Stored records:
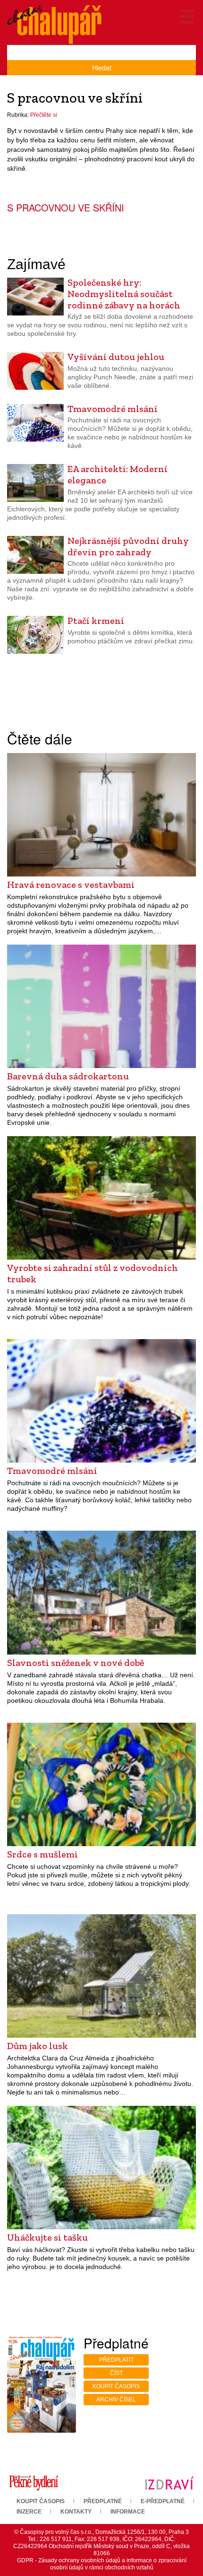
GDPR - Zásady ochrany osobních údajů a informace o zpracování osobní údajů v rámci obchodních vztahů (101, 2564)
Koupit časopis (116, 2386)
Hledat (101, 67)
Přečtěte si (43, 115)
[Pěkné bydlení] (33, 2483)
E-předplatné (163, 2501)
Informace (127, 2511)
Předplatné (103, 2501)
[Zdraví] (169, 2483)
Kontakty (76, 2511)
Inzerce (29, 2511)
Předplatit (116, 2360)
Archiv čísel (116, 2399)
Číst (116, 2373)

Work to complete:
Produce an exact copy of the records above, leaving out the pictures.

Response below:
GDPR - Zásady ochrany osobních údajů a informace o zpracování osobní údajů v rámci obchodních vztahů (101, 2564)
Koupit časopis (116, 2386)
Hledat (101, 67)
Přečtěte si (43, 115)
[Pěkné bydlení] (33, 2483)
E-předplatné (163, 2501)
Informace (127, 2511)
Předplatné (103, 2501)
[Zdraví] (169, 2483)
Kontakty (76, 2511)
Inzerce (29, 2511)
Předplatit (116, 2360)
Archiv čísel (116, 2399)
Číst (116, 2373)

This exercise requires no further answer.